== Segment start ==

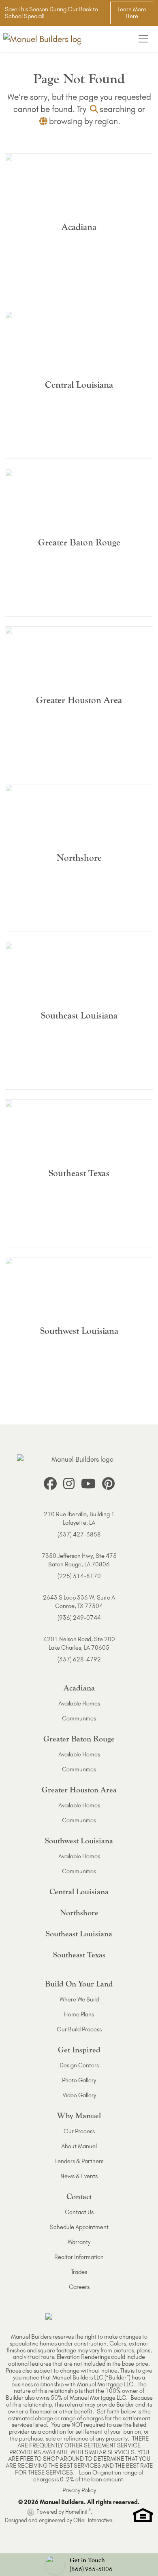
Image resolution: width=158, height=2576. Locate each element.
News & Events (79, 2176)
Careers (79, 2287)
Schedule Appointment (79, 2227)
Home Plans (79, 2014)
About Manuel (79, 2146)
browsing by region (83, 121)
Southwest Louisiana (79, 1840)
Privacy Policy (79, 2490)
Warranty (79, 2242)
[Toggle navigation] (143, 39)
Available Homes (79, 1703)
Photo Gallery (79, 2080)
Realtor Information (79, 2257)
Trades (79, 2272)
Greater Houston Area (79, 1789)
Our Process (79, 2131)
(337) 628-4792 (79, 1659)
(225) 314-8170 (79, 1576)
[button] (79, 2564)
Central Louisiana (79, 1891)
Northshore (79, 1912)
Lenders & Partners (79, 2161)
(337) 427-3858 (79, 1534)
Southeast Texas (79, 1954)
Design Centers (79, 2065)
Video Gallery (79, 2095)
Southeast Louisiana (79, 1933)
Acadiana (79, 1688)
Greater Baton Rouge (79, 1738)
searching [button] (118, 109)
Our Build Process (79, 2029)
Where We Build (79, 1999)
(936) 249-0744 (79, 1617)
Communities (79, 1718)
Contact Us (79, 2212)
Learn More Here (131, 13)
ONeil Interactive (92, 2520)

== Segment end ==

**Task instructions:** The lines from the beginning of the listing above through the line holding "Video Gallery (79, 2095)" are to be duplicated exactly, and the pictures omitted.

**Solution to the exercise:**
Image resolution: width=158, height=2576. Locate each element.
News & Events (79, 2176)
Careers (79, 2287)
Schedule Appointment (79, 2227)
Home Plans (79, 2014)
About Manuel (79, 2146)
browsing by region (83, 121)
Southwest Louisiana (79, 1840)
Privacy Policy (79, 2490)
Warranty (79, 2242)
[Toggle navigation] (143, 39)
Available Homes (79, 1703)
Photo Gallery (79, 2080)
Realtor Information (79, 2257)
Trades (79, 2272)
Greater Houston Area (79, 1789)
Our Process (79, 2131)
(337) 628-4792 (79, 1659)
(225) 314-8170 (79, 1576)
[button] (79, 2564)
Central Louisiana (79, 1891)
Northshore (79, 1912)
Lenders & Partners (79, 2161)
(337) 427-3858 (79, 1534)
Southeast Texas (79, 1954)
Design Centers (79, 2065)
Video Gallery (79, 2095)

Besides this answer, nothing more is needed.